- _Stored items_
===
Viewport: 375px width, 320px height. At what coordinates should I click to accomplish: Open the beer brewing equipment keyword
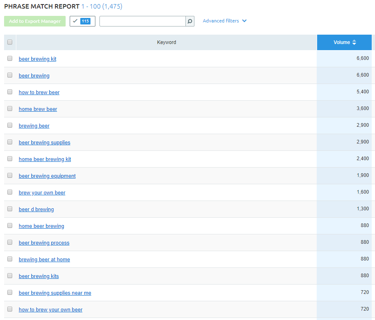(x=47, y=176)
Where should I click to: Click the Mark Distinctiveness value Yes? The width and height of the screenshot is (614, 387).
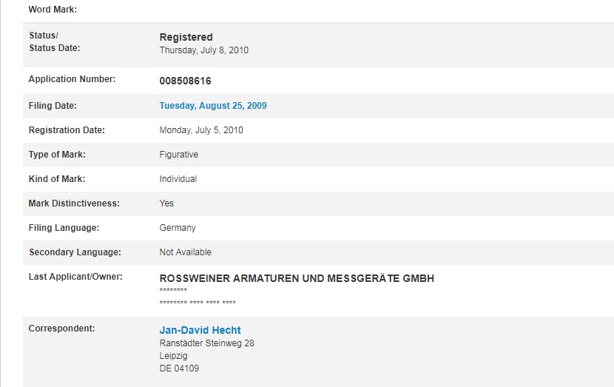coord(166,203)
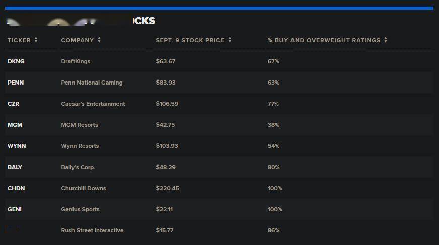Click Churchill Downs price $220.45

(x=168, y=188)
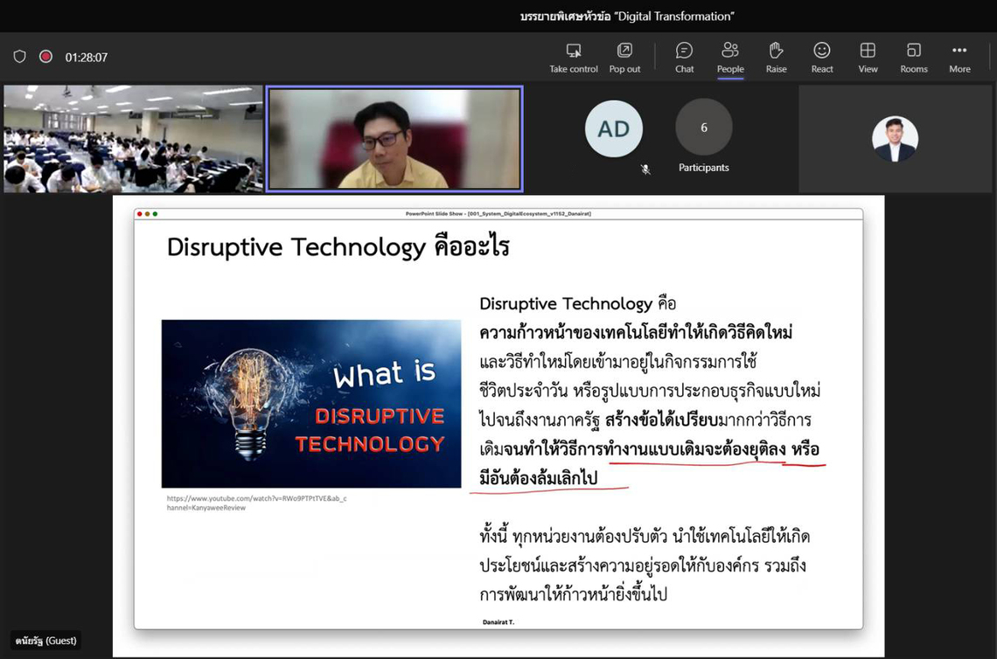Click the Take control toolbar icon
Image resolution: width=997 pixels, height=659 pixels.
click(x=573, y=57)
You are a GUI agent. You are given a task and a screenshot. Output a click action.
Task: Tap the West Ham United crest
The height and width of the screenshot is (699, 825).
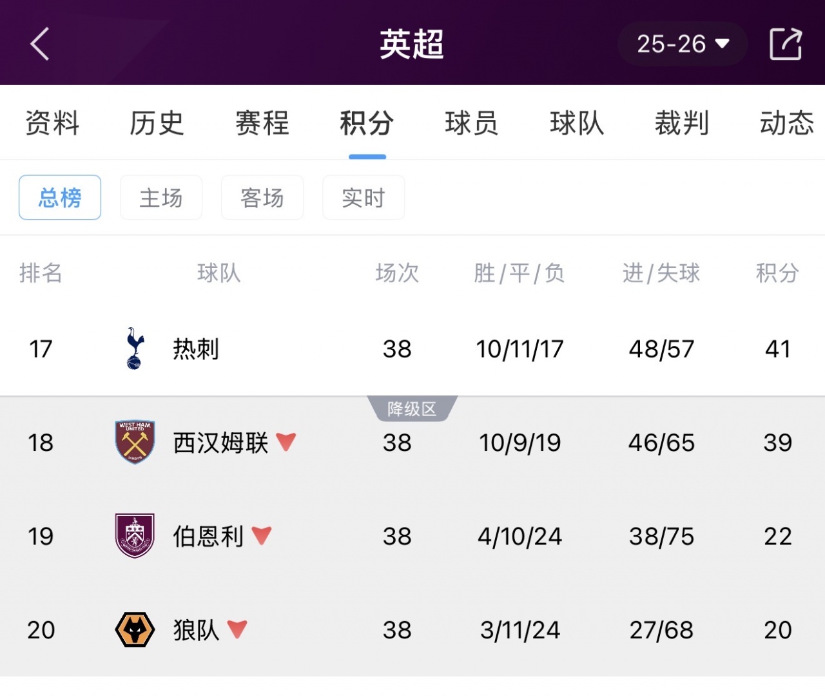click(x=135, y=442)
===
- _Task brief_
Print each entry exactly, leaving pictures out.

- _Exercise output_
Viewport: 375px width, 320px height. At what coordinates should I click to accomplish: Open the beer brewing equipment keyword
(x=47, y=176)
Where should I click to: Click the Mark Distinctiveness value Yes? The width and height of the screenshot is (614, 387).
coord(166,203)
Click Churchill Downs price $220.45

(x=168, y=188)
Click the Take control toolbar icon
Image resolution: width=997 pixels, height=659 pixels.
click(x=573, y=57)
You are a GUI agent. You are given a task and a screenshot. Output a click action.
Task: Tap the West Ham United crest
The height and width of the screenshot is (699, 825).
click(x=135, y=442)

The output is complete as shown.